The UK has already made good progress in reducing its use of antibiotics in humans and animals, and we now have the fifth-lowest level of antibiotic consumption in food-producing animals out of 31 European countries. We have also seen unprecedented levels of investment in collaboration in research on AMR nationally and globally. The UK invests significantly in AMR through the Fleming Fund and the global AMR innovation fund.
The hon. Member for Nottingham North is correct that the Government should prioritise the development of new medicines to address antimicrobial resistance, including antibiotics. Indeed, we already do. Having a pipeline full of antimicrobial drugs is critical to our efforts to contain, control and mitigate AMR, as outlined in the strategy towards 2040.
In July 2019, the UK formally launched a project for developing and testing the world’s first subscription-style payment model for antibiotics. If successful, it would mean that pharmaceutical companies received payment up front for access to their antibiotic products, based on the products’ value to the NHS, as opposed to the volume used. We are the first country in the world to test such a model and more information will be published on it in due course.
Although we know how important new medicines are in tackling antimicrobial resistance, a strengthened focus on prevention and the control of infection will help to contain the emergence and spread of resistance to antibiotics. By limiting and reducing the need to use antibiotics in the first place, we are taking a zero-tolerance approach to avoiding infection in human healthcare settings, as set out in the action plan. Our plan will result in at least 15,000 fewer UK patients being affected by infections each year by 2024, and 5,000 fewer drug-resistant infections.
In parallel, we are focusing on reducing animal exposures and susceptibility to pathogens that could result in the need for treatment with antimicrobials. By working closely with the veterinary profession to implement those preventive measures, we will reduce the need for new antimicrobial medicines as we reduce them in the food chain.
I hope that hon. Members will agree that the UK Government are working hard to ensure that AMR is controlled and contained through the vision for 2040 and the five-year action plan. New clause 4 is not necessary for the Bill. If the hon. Member for Nottingham North has further specific questions in relation to either medicines by the Government or AMR, I would be happy for him to write to me and I will endeavour to answer those points in a closed format. On that basis, I ask him to withdraw the new clause.
I do not intend to press new clauses 2 and 4 to a Division. The Porton Down answer was helpful.
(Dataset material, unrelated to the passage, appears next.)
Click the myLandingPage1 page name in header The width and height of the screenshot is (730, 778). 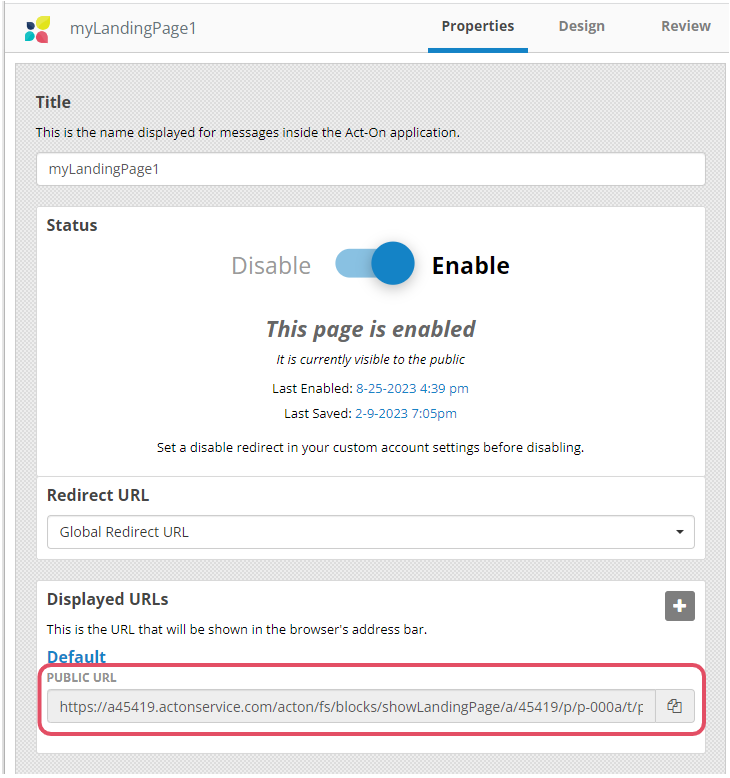(x=133, y=28)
In the terms of the amendment, it is not necessary, but I will have to work out how to get from accepting the principle about not developing medicines to accepting the next sentence about testing vaccines. That is a distinction without a difference, but I accept that it would not quite work in the Bill. The answer about the limited company does not hold either. As a wholly owned subsidiary of the UK Government, I think we could take an interest in that.
I was grateful for the detailed answer about AMR. I will take up the offer of engaging directly as and when. To be clear, we are keen to engage on that, because it is a significant issue and we want the Government to succeed at it. I hope that can be part of an ongoing conversation about it. On that basis, I will not press the new clause.
Question put and agreed to.
Clause 2 accordingly ordered to stand part of the Bill.
Proceedings interrupted (Programme Order, this day).
The Chair then put forthwith the Questions necessary for the disposal of business to be concluded at that time (Standing Order No. 83D).
Clauses 3 and 4 ordered to stand part of the Bill.
Adjourned till this day at half-past Three o’clock.